- [Stored items from a collection]:
----
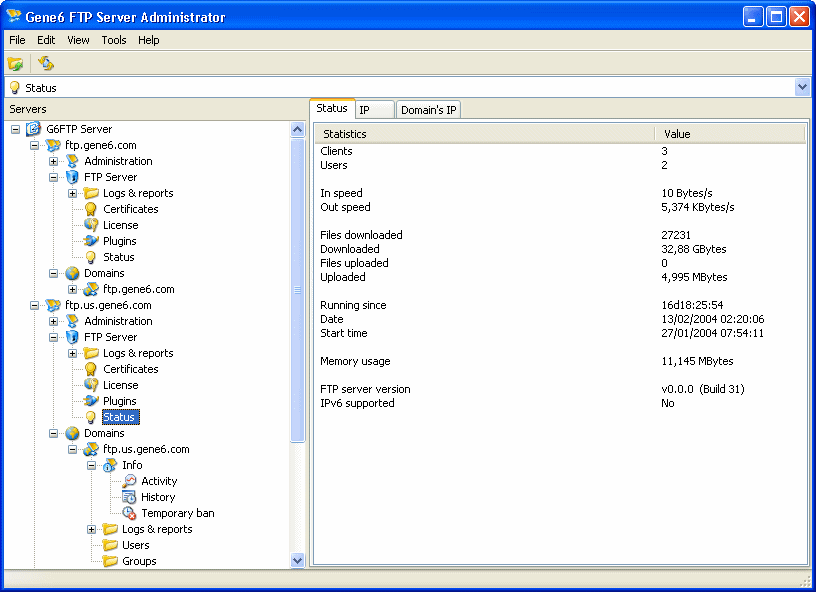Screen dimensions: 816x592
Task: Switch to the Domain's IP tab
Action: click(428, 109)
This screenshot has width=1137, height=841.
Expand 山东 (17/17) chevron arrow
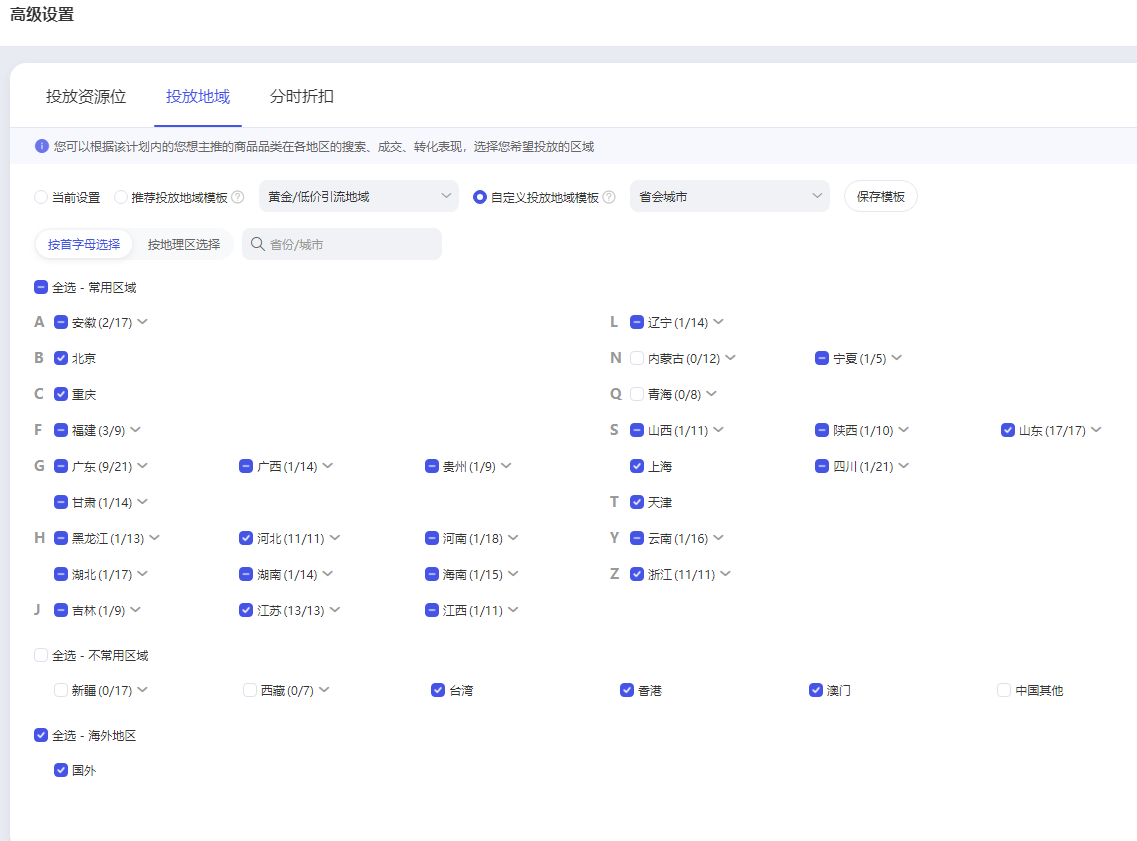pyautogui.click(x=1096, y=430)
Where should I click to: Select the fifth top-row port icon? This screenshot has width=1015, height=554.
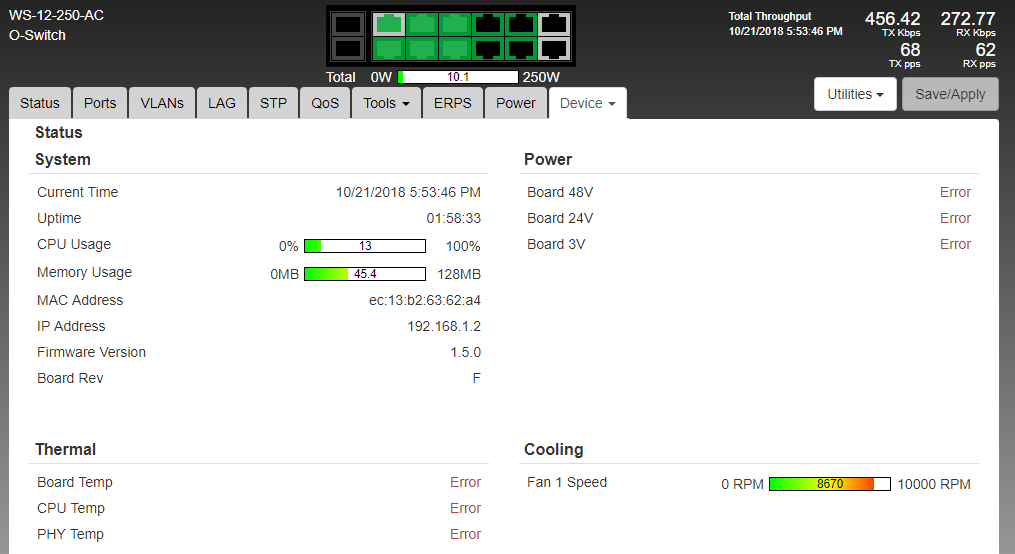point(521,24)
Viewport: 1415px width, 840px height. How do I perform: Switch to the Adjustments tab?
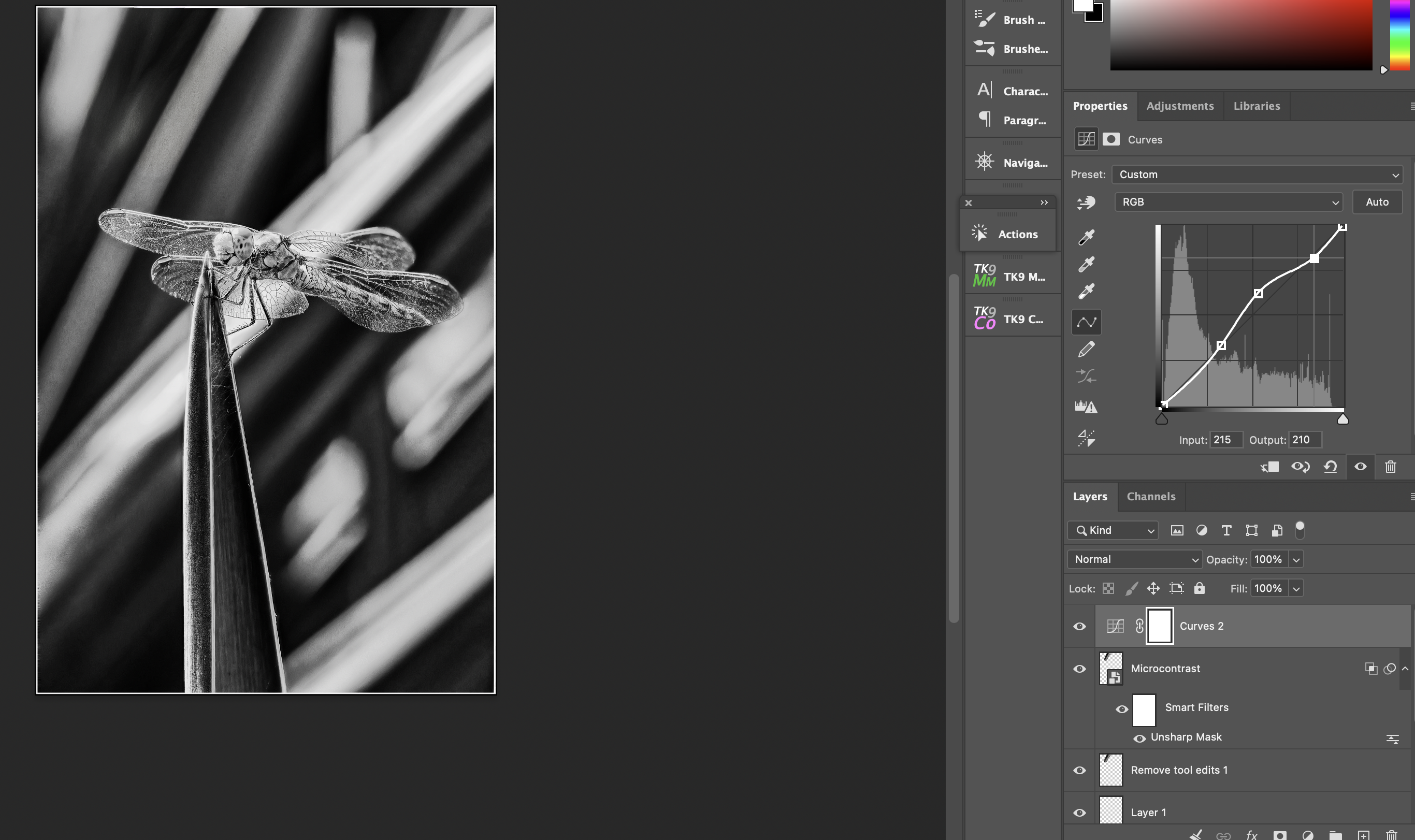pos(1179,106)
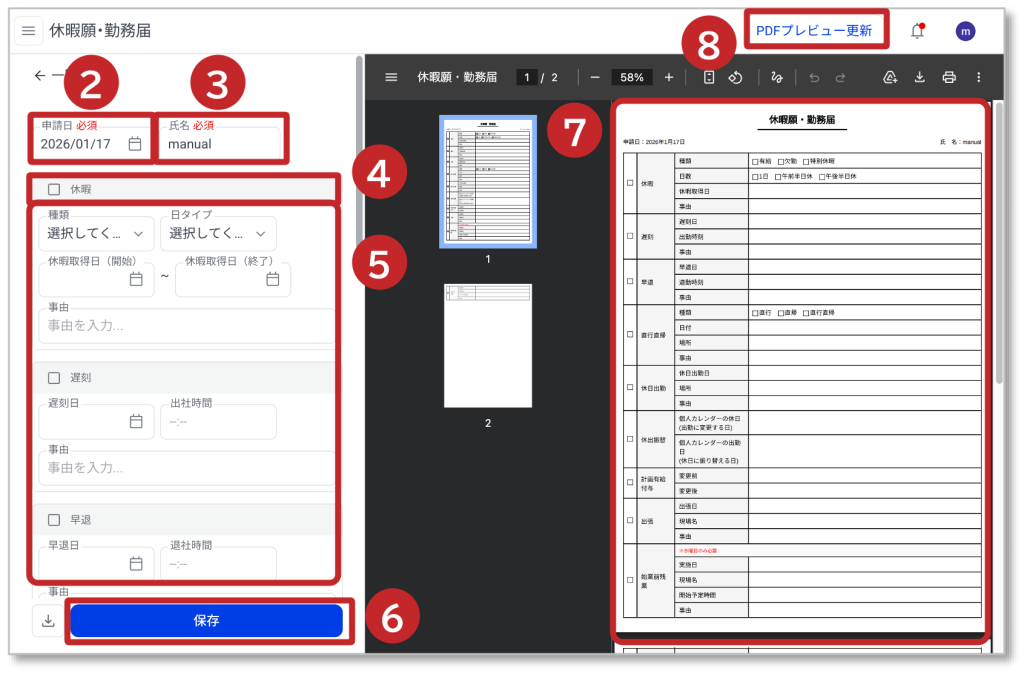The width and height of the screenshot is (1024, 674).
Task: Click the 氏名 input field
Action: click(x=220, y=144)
----
- [Brief]:
Exactly the lines from the one containing "This screenshot has width=1137, height=841." to the end of the records above, both end lines included, are to be printed, and no pictures with them.

- [Output for this task]:
This screenshot has width=1137, height=841.
Expand 山东 (17/17) chevron arrow
pyautogui.click(x=1096, y=430)
Where should I click to: Select the fifth top-row port icon? This screenshot has width=1015, height=554.
point(521,24)
Viewport: 1415px width, 840px height. How do I perform: Switch to the Adjustments tab?
pos(1179,106)
The width and height of the screenshot is (1024, 674).
Task: Click the 氏名 input field
Action: click(x=220, y=144)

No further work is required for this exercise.